┌─ GIVEN RECORDS

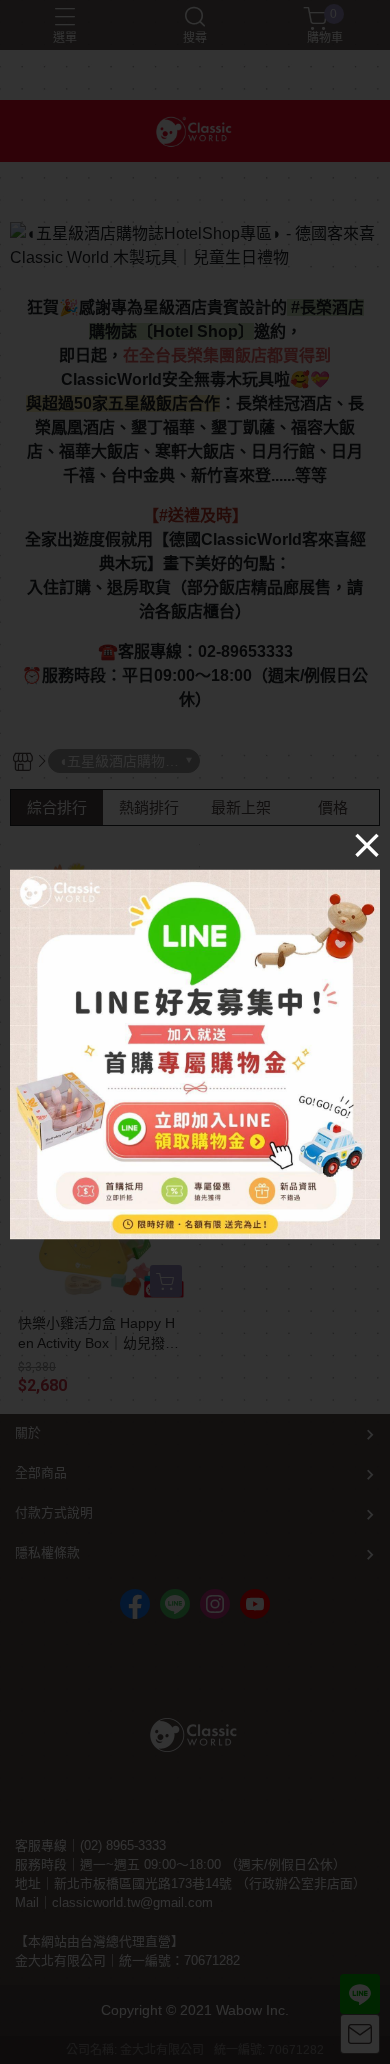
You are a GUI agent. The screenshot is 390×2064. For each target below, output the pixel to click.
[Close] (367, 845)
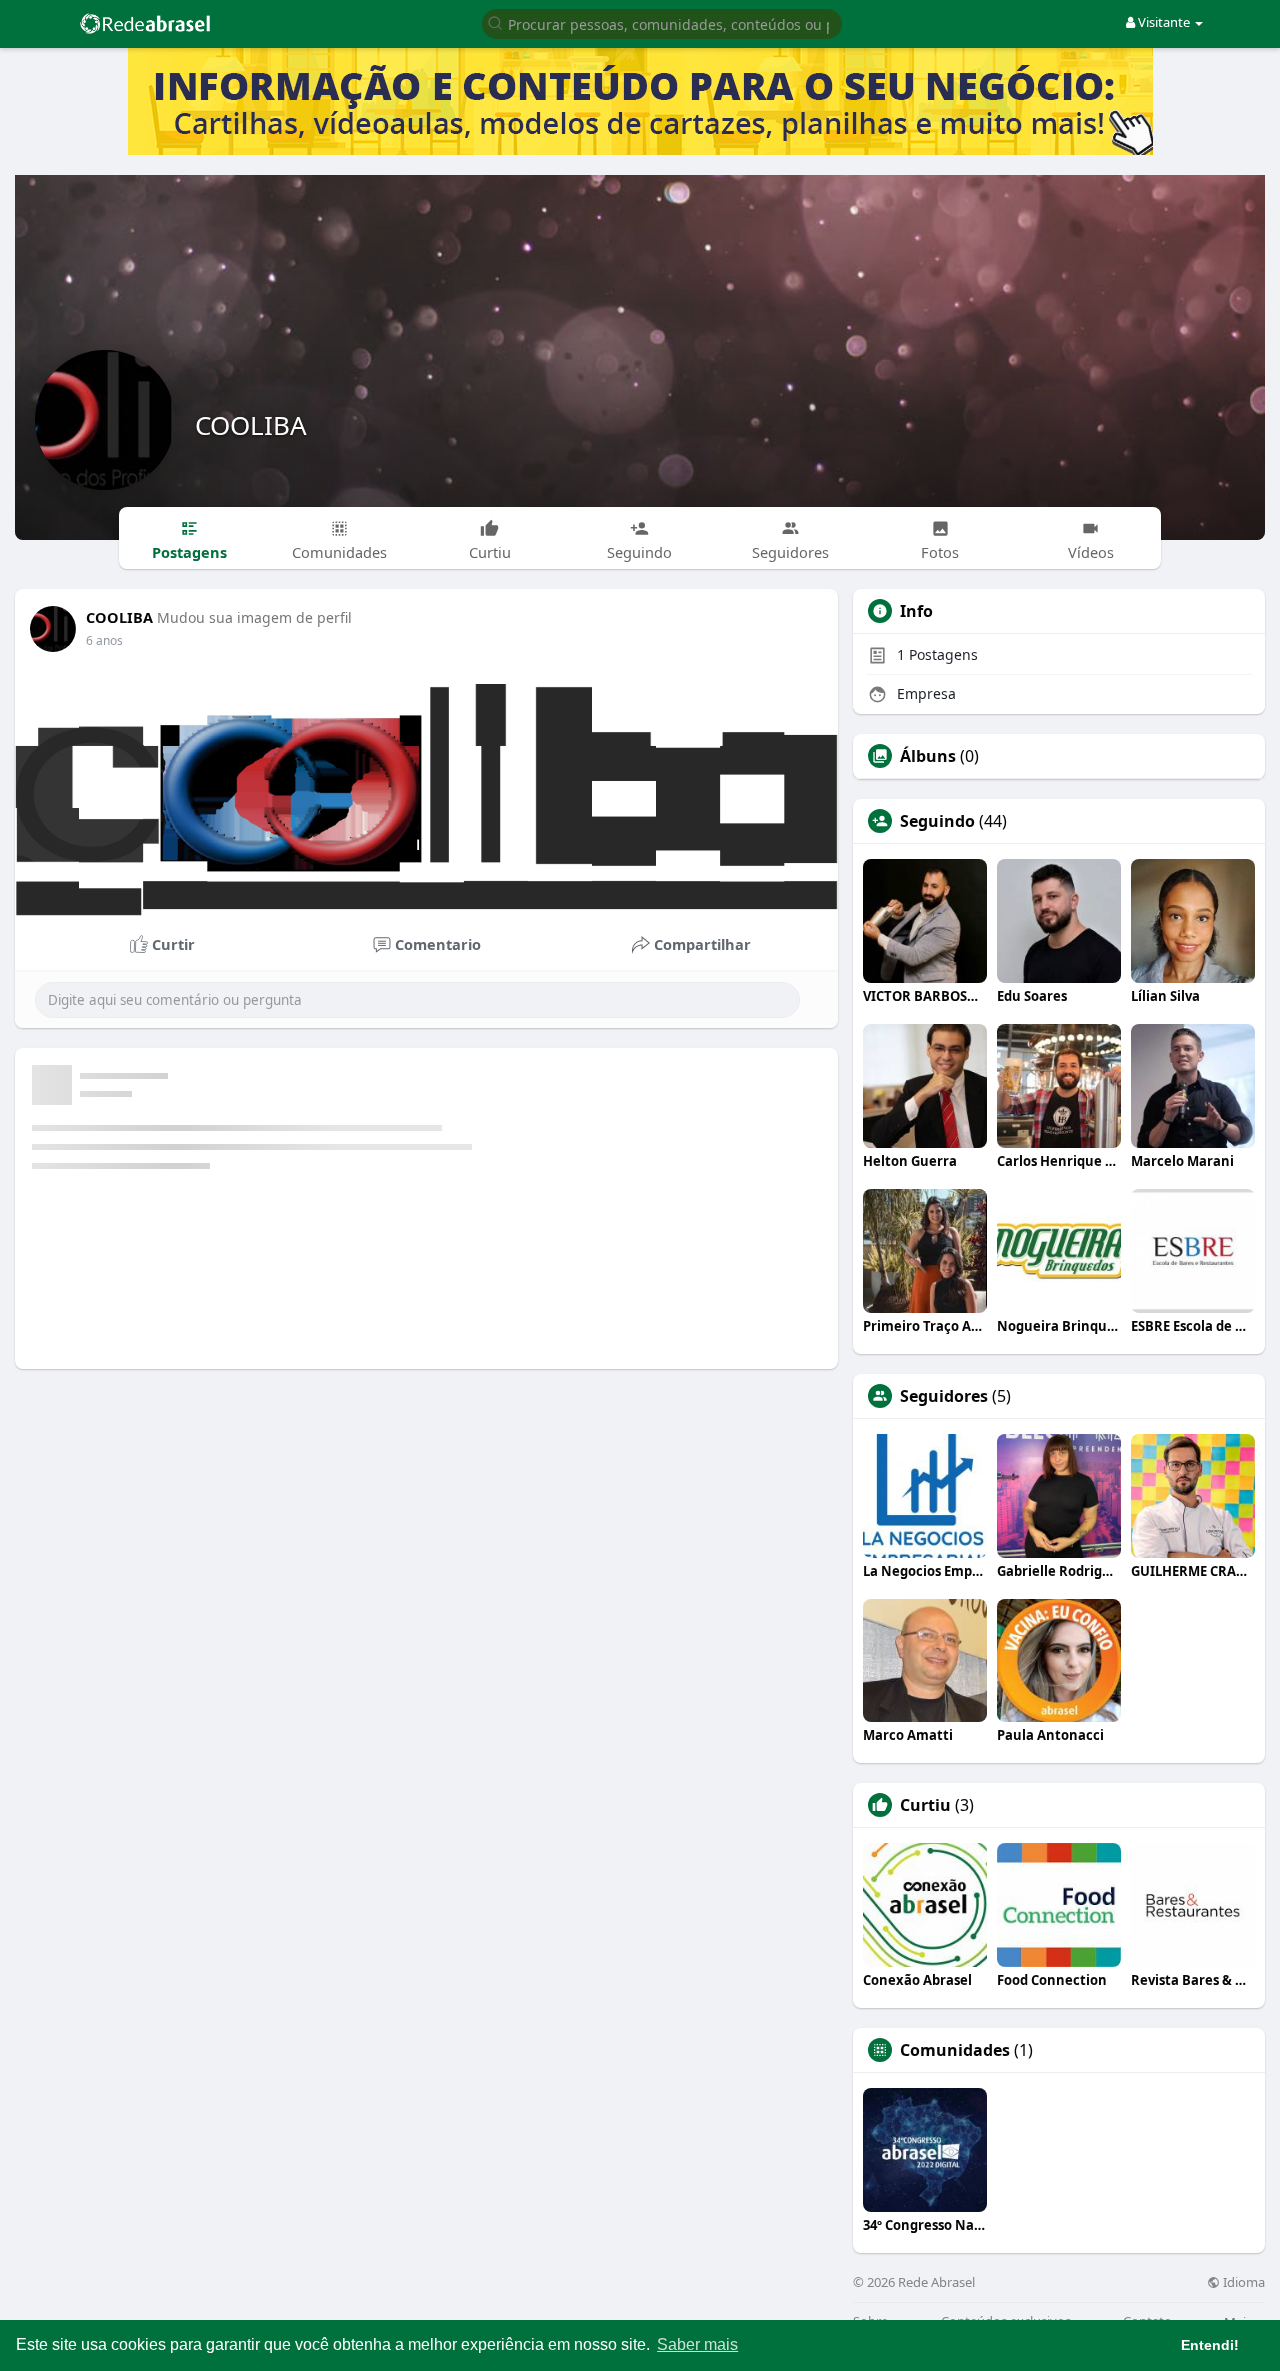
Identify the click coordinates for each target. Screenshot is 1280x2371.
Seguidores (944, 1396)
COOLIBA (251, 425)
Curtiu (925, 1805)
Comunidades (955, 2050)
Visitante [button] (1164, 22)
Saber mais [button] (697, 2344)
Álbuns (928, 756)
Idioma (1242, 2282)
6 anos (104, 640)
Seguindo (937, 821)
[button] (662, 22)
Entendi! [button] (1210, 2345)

└─
┌─ GIVEN RECORDS

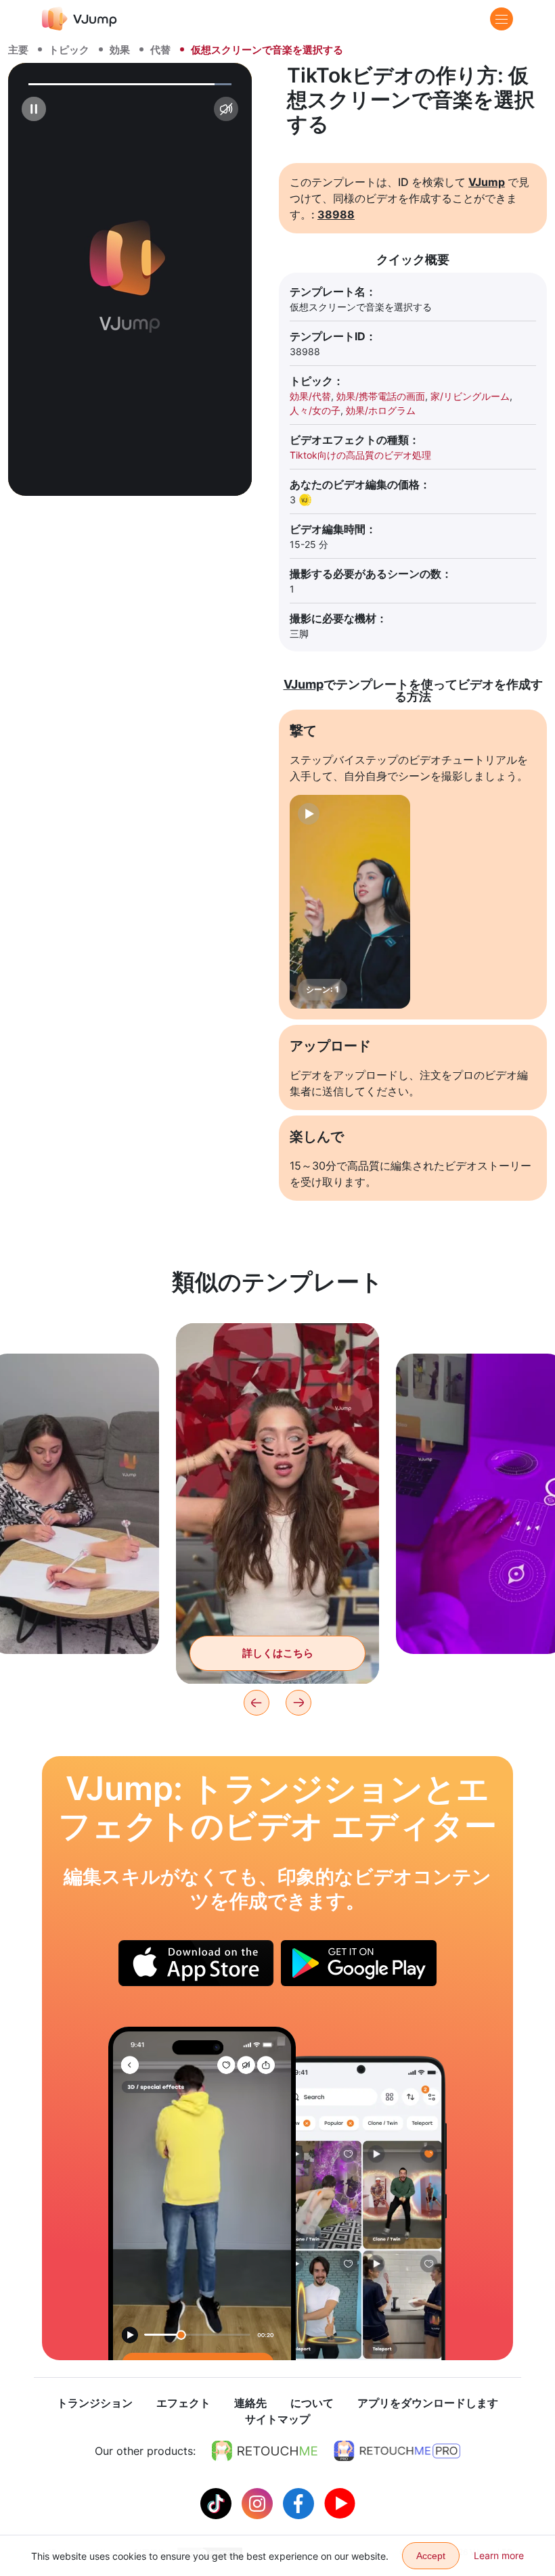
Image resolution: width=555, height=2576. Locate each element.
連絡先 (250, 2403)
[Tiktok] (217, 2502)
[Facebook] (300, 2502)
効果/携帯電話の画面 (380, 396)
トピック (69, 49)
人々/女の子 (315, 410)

└─

## WHAT IS NEEDED
Look through the material above and print exactly the lines from the one containing "Saber mais [button] (697, 2344)" to the one containing "Entendi! [button] (1210, 2345)", both included, and nothing more.

## ANSWER TO THIS PROBLEM
Saber mais [button] (697, 2344)
Álbuns (928, 756)
Idioma (1242, 2282)
6 anos (104, 640)
Seguindo (937, 821)
[button] (662, 22)
Entendi! [button] (1210, 2345)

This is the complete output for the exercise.